§ SELECTED PASSAGE
———
AS Asmita Katkar (35) battled for her life on Tuesday after being pulled out from the debris of a collapsed road overbridge in Andheri, a team of over 15 doctors at the municipal Dr RN Cooper hospital conducted multiple surgeries over a span of 14 hours, not only salvaging her left hand but also stabilising her medical parameters by Wednesday.
Employed as a domestic help, Asmita had suffered an intracranial bleed, a crushed face and multiple minor injuries. She was unresponsive when taken to the government hospital at 9.29 am, two hours after the collapse. The neurosurgery, plastic surgery, ENT, anaesthesia, orthopaedics, and general surgery departments operated on her from 12.30 pm Tuesday till 3 am Wednesday.
At 8 am on Tuesday, a message was sent to all doctors at Cooper hospital to expect mass casualties. At that point, head of the ENT department Dr Shashikant Mhashal had left home from Sion but was stuck in traffic. “At Milan subway I finally left my cab and took a lift from a biker to reach the hospital,” he said. Between 9.15 am and 9.29 am, all five injured were admitted. While others were stabilised, Katkar had a broken jaw and a damaged airway. Her left hand was dangling from the elbow. Doctors tried to insert an air tube intra-orally but the bleeding from her jaw made that impossible. “It was a miracle she was surviving, fighting to breathe, even two hours after the accident. We conducted a tracheostomy to create an airway to breathe,” said Dr Vinod Gite, assistant professor in ENT. Gite has earlier worked in KEM hospital.
———
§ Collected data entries
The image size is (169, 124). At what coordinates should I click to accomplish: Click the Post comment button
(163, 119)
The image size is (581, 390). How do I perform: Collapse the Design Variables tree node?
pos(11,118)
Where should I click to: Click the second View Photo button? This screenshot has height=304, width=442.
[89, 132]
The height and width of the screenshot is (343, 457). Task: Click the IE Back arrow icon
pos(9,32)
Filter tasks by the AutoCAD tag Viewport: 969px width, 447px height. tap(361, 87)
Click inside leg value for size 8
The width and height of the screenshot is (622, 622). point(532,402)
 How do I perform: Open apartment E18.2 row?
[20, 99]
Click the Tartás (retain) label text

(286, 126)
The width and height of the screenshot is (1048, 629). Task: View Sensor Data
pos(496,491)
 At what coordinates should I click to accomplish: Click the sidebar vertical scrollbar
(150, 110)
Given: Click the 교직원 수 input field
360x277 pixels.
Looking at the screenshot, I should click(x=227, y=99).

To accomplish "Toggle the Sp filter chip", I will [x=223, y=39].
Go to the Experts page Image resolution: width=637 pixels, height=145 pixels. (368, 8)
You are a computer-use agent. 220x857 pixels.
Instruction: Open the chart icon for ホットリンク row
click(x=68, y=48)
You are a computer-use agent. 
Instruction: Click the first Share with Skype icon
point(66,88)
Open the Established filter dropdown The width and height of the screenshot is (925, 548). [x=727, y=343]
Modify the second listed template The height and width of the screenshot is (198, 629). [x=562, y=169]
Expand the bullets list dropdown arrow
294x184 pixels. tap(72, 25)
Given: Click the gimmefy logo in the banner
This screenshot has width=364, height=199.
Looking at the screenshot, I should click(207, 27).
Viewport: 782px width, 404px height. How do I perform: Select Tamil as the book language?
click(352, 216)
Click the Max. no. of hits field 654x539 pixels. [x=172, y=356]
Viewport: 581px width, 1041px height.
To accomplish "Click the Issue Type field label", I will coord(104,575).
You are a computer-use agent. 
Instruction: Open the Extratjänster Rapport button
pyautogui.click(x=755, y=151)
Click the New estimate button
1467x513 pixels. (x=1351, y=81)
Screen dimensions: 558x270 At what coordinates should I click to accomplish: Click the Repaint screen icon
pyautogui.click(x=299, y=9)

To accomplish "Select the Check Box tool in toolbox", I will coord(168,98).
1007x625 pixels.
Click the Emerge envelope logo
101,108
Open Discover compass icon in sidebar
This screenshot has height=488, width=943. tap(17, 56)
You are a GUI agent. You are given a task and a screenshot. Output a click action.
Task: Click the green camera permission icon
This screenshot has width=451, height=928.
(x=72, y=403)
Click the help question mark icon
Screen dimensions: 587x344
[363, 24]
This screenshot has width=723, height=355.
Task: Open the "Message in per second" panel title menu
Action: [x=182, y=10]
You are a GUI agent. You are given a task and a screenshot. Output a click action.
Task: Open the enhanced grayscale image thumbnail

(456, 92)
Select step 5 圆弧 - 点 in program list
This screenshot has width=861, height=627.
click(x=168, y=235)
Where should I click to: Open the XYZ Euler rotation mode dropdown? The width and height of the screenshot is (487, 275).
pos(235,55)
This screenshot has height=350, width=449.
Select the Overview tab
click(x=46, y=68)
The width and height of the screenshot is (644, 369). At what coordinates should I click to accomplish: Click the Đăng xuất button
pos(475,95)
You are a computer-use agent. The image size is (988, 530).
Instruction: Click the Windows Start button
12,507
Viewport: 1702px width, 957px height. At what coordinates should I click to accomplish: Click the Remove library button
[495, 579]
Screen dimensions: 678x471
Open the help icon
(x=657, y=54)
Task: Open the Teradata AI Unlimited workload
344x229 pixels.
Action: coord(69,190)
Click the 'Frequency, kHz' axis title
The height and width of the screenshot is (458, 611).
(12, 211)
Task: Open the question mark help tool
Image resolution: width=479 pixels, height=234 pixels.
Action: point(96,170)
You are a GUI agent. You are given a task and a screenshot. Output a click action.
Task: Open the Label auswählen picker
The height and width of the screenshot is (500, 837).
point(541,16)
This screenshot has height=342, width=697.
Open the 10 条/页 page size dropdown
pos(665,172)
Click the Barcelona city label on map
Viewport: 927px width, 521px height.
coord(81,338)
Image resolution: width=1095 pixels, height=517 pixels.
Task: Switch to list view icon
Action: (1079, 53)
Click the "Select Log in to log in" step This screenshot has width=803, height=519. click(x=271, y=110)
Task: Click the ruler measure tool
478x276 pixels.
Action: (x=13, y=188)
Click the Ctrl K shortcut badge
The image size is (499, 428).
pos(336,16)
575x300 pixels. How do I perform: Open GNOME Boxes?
———
§ YOUR INSTRUCTIONS
Which hospital departments does the report on the Andheri overbridge collapse say operated on Asmita Katkar?

§ EXERCISE OUTPUT
Neurosurgery, plastic surgery, ENT, anaesthesia, orthopaedics, and general surgery.